Mehmet Yılmaz

Gisdol'un Tekzibi

Mehmet Yılmaz

 

Bu yazıyı maçın özetini seyrettikten sonra yazdığımı özellikle belirtmek isterim. Şöyle ki, biz haftalardır ne özet seyrediyor ne de puan durumuna bakıyorduk. Ancak, çok şükür, sonunda gelen galibiyet özet seyrettirdi?

Tekzip, dilimize Arapçadan girmiş bir kelime olarak hukukta ve basında kullanılıyor. Kelimenin Türkçe karşılığı olarak "yalanlama" ya da "düzeltme" ifadelerini kullanabiliriz. Evet, Hatayspor galibiyetini Samsunspor'un dönüşü diye okuyabilirsek de, bence Gisdol'un kendi kendini tekzip etmesiydi bir bakıma.

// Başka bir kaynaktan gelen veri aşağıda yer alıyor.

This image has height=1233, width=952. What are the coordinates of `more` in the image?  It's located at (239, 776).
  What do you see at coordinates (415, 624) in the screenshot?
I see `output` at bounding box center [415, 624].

Gisdol'a umut ve sempati beslediğimiz bir gerçek. Almanya'da üç takımda yaptığı işi bizde de yapacağına dair inanç taşıdık. Gelgelelim, Başakşehir neyse de Ankaragücü maçı, bu umutlarımızı bir parça da olsa eksiltmişti. Bu nedenle, Hatayspor maçına çıkartacağı kadro önemliydi. Ancak yine yanlış tercihler yaptı. Hücum üretkenliği çok az olan ortada Marius ve kanatlarda Emre Kılınç, Holse dizilişiyle başladı yine. Elbette bir şey çıkmadı bundan. Yine, esas mevkii altı numara olan Tırpan'ı sağ bekte oynattı ve istediği performansı alamadı. Keza Marius kötü oynadığı gibi, ilk devredeki bencilliğiyle tribünün tepkisini de topladı. Esasında bunlar sürpriz değildi. Bence oyunda kaldığı süreçte en iyi performansı sergileyen isim ise Muhammet oldu.

Özetle, Gisdol aynı şeyleri deneyerek farklı bir sonuç alabileceğini sandı. Ne zamanki başlaması gerektiği tertibe döndü, yani Laura'yı kanada alıp, Holse'yi daha geriye ve merkeze çekti. Kötü oynasa da esas mevkii sağ bek olan Schindler'i içeri attı. Tabii bir de kabul edelim, etmeyelim, eldeki en etkili hücum silahı olan Fofana'dan faydalanmayı akıl etti, işte o vakit işler değişti. Böylece takım üretmeye çalıştı ama daha önemlisi mücadele gücünü artırdı.

Eğer biz bu maçı 3-0 falan kazansaydık, inanın bu kadar etkili ve coşkulu olmazdı. Çünkü geriden gelmek ve üstelik 90+9'da gelen golle kazanmak, bu maçı hikayesi olan bir maça çevirirken, hem taraftarlarda hem de profesyonellerde büyük bir duygu patlamasına sebep oldu. Aradığımız galibiyete bu maçla birlikte ulaşmış olduk ve sadece üç puanı elde etmeyip, makus gidişatımızı da değiştirdik.

Bu anlamda Gisdol'un takımını daha iyi tanıması gerektiğini düşünüyorum. Başlangıç tertibi ne kadar hatalıysa, sonrasındaki dokunuşları da o kadar doğruydu. Maçı kulübeden gelenler çevirdi. Laura penaltı kazandırdı, Ercan attı. Fofana gol pasını verdi, Schindler kendisini de sevinç gözyaşlarına boğan golü attı.

Bu galibiyetin anlamlı olabilmesi için Çarşamba akşamı İstanbulspor'u da yenmemiz gerekiyor. Taraftar desteğiyle ve kazanılan moralle birlikte bunu yapacağımıza inanıyorum.

Son sözlerim ise Hatayspor için olsun. Şubat ayındaki depremlerin yüreğimizi yakışı kelimelere sığmaz bir acıydı. Bu minvalde Hatay şehri zaten tarihi değerinin yanında bir de depremzede kent olarak gönül köşkümüze kuruldu. Hatayspor da bu ligin sempati şampiyonu olarak kabul ediliyor. Fakat Hatayspor forması giyen oyuncuların çoğu için az önce saydığım duyguların tam tersini hissettik. Futbolu çirkinleştirmek için bir sürü şey yaptılar ki, onlara tek şey söylemek isterim: yapmayın!